发表于: 2021-10-22   点击: 

报告题目:Towards Gradient-based Bilevel Optimization in Machine Learning

报 告 人: 张进 助理教授 南方科技大学

报告时间:2021 年10 月28 日 上午 10:40 - 11:20

报告地点:腾讯会议 ID:959 559 128 会议密码:9999

校内联系人:李欣欣 xinxinli@jlu.edu.cn


报告摘要:Recently, Bi-Level Optimization (BLO) techniques have received extensive attentions from machine learning communities. In this talk, we will discuss some recent advances in the applications of BLO. First, we study a gradient-based bi-level optimization method for learning tasks with convex lower level. In particular, by formulating bi-level models from the optimistic viewpoint and aggregating hierarchical objective information, we establish Bi-level Descent Aggregation (BDA), a flexible and modularized algorithmic framework for bi-level programming. Second, we focus on a variety of BLO models in complex and practical tasks are of non-convex follower structure in nature. In particular, we propose a new algorithmic framework, named Initialization Auxiliary and Pessimistic Trajectory Truncated Gradient Method (IAPTT-GM), to partially address the lower level non-convexity. By introducing an auxiliary as initialization to guide the optimization dynamics and designing a pessimistic trajectory truncation operation, we construct a reliable approximation to the original BLO in the absence of lower level convexity hypothesis. Extensive experiments justify our theoretical results and demonstrate the superiority of the proposed BDA and IAPTT-GM for different tasks, including hyper-parameter optimization and meta learning.

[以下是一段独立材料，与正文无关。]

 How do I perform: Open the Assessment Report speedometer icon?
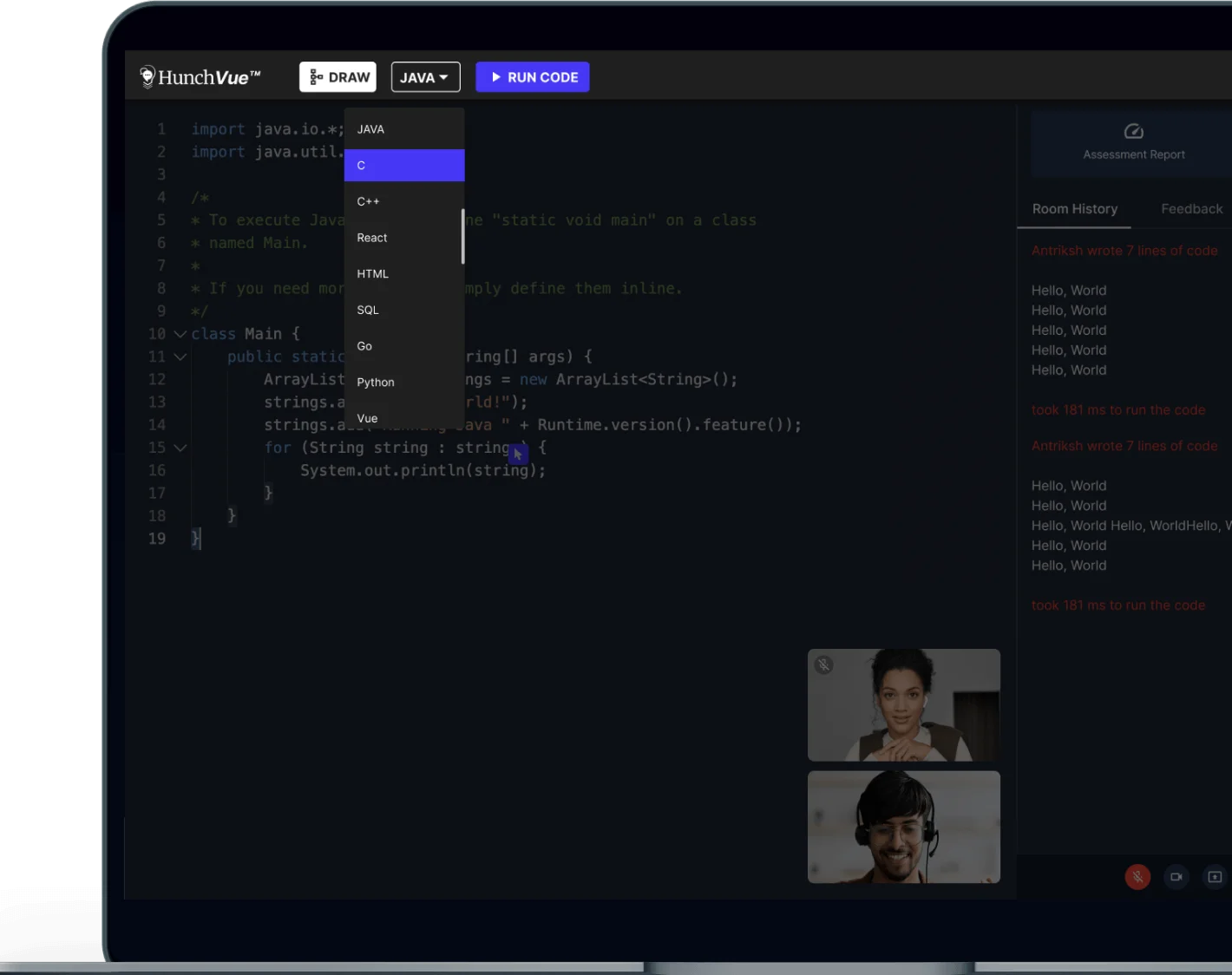(x=1134, y=131)
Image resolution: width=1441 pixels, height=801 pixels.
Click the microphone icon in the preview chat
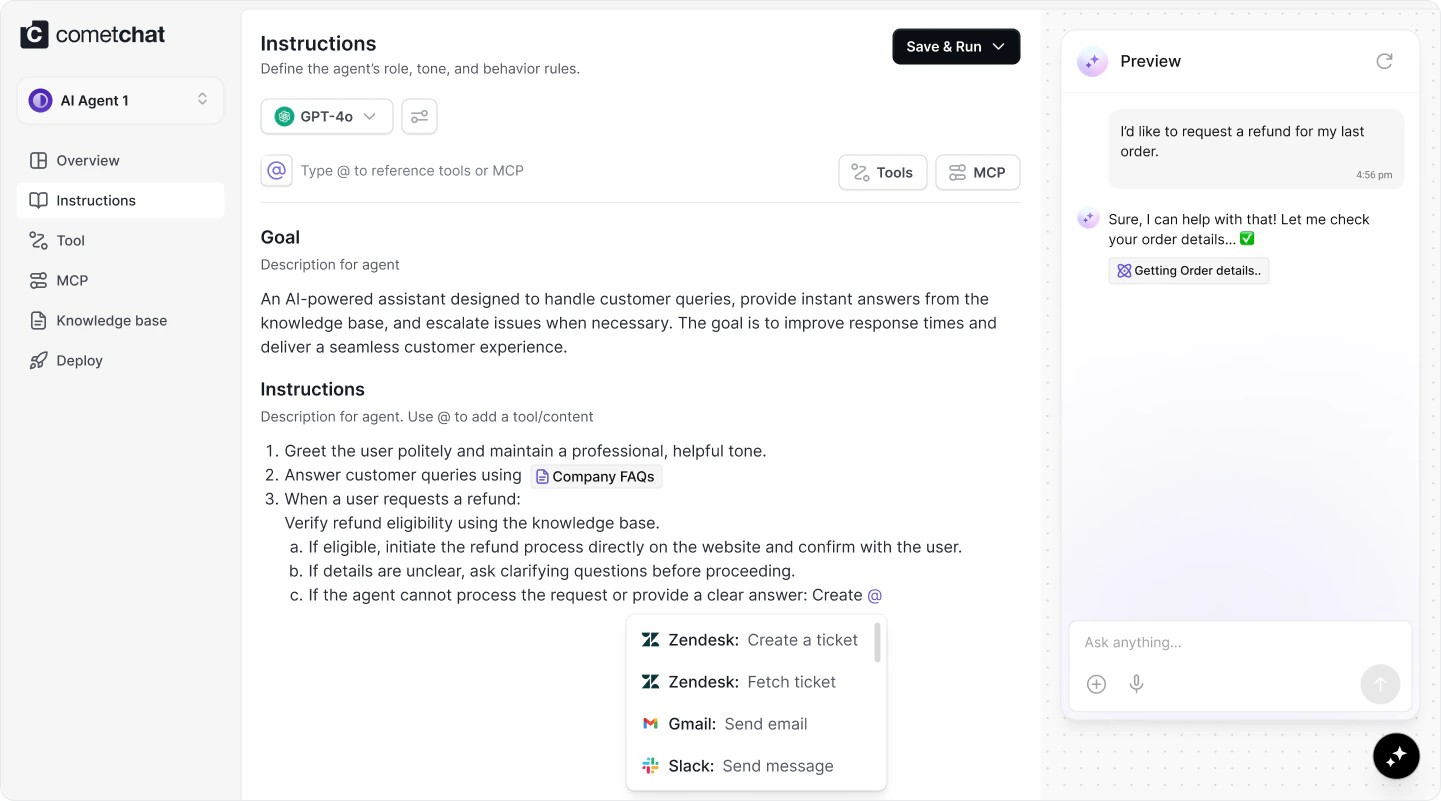point(1136,684)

报告人简介:张进,南方科技大学助理教授,本科硕士均毕业于大连理工大学,2014年博士毕业于加拿大维多利亚大学。2015至2018年间任职于香港浸会大学数学系,2019年初加入南方科技大学。主要研究领域为最优化理论,双层规划(均衡约束数学规划)理论、算法及在机器学习、理论经济学中应用。主持多项国家级基金项目,代表性论文发表在Mathematical Programming、SIAM Journal on Optimization、SIAM Journal on Numerical Analysis、Journal of Machine Learning Research、International Conference on Machine Learning等运筹优化、机器学习领域的顶级期刊与会议上。张进博士于2020年获得第七届中国运筹学会青年科技奖,并于2021年入选深圳市优秀科技创新人才培养优秀青年计划。